▸ **Exercise directions**: Of all the lines below, output only those starting at the one with "Task: Open the People contacts icon" and ending at the one with "Given: Open the", both ends included, exactly as written.

Collection entries
_ _ _ _

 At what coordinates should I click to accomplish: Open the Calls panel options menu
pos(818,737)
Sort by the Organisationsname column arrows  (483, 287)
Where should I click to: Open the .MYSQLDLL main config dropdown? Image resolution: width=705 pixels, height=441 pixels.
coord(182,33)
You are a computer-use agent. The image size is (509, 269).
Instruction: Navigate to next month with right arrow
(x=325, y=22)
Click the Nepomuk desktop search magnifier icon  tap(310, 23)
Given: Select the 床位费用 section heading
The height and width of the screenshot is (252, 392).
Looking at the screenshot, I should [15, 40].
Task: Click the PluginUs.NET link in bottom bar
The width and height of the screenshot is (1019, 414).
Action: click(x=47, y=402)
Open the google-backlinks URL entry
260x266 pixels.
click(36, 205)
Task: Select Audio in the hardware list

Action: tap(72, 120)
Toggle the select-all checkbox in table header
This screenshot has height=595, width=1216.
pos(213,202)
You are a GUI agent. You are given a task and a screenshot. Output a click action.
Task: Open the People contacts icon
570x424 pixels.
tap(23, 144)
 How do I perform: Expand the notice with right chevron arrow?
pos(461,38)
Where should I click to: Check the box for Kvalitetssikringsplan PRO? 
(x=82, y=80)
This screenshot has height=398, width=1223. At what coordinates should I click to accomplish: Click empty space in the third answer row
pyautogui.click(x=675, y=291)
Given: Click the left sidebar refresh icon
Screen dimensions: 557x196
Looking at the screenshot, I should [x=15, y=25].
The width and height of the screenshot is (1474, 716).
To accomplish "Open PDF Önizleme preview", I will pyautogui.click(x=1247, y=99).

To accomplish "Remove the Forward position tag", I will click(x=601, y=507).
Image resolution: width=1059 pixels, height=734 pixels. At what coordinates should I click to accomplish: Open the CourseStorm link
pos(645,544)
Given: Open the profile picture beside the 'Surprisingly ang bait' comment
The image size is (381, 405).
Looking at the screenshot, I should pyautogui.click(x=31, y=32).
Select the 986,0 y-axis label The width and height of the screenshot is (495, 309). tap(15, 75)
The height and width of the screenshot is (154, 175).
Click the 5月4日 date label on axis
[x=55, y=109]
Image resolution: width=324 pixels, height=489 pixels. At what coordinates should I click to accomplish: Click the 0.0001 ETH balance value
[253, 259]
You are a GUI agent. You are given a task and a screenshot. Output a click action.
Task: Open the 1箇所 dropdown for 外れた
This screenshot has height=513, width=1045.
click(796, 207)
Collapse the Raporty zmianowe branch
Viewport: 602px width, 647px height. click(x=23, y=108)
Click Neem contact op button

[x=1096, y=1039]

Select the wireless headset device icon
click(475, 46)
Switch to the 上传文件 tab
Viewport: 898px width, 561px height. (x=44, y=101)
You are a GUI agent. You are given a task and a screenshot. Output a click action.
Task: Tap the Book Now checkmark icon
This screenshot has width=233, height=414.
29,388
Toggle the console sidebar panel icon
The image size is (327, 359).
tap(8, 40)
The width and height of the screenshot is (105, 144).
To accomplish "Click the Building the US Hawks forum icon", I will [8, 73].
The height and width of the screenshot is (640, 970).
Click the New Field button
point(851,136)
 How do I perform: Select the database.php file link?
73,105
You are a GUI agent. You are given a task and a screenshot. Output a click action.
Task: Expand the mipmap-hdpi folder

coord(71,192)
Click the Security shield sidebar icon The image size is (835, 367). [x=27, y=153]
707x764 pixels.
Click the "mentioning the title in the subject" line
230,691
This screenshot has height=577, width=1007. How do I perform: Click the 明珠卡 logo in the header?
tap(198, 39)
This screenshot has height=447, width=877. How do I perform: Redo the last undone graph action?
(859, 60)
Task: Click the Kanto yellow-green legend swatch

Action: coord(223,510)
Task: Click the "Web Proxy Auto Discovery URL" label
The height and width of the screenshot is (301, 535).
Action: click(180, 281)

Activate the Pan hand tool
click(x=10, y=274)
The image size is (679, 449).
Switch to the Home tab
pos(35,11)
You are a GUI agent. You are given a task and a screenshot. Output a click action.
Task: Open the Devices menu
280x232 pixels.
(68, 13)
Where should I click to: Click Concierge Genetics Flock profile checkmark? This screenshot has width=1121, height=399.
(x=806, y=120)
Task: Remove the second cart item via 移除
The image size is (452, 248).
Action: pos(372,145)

_ _ _ _

▸ **Solution**:
Task: Open the People contacts icon
570x424 pixels.
tap(23, 144)
 How do I perform: Expand the notice with right chevron arrow?
pos(461,38)
Where should I click to: Check the box for Kvalitetssikringsplan PRO? 
(x=82, y=80)
This screenshot has height=398, width=1223. At what coordinates should I click to accomplish: Click empty space in the third answer row
pyautogui.click(x=675, y=291)
Given: Click the left sidebar refresh icon
Screen dimensions: 557x196
Looking at the screenshot, I should [x=15, y=25].
The width and height of the screenshot is (1474, 716).
To accomplish "Open PDF Önizleme preview", I will pyautogui.click(x=1247, y=99).

To accomplish "Remove the Forward position tag", I will click(x=601, y=507).
Image resolution: width=1059 pixels, height=734 pixels. At what coordinates should I click to accomplish: Open the CourseStorm link
pos(645,544)
Given: Open the profile picture beside the 'Surprisingly ang bait' comment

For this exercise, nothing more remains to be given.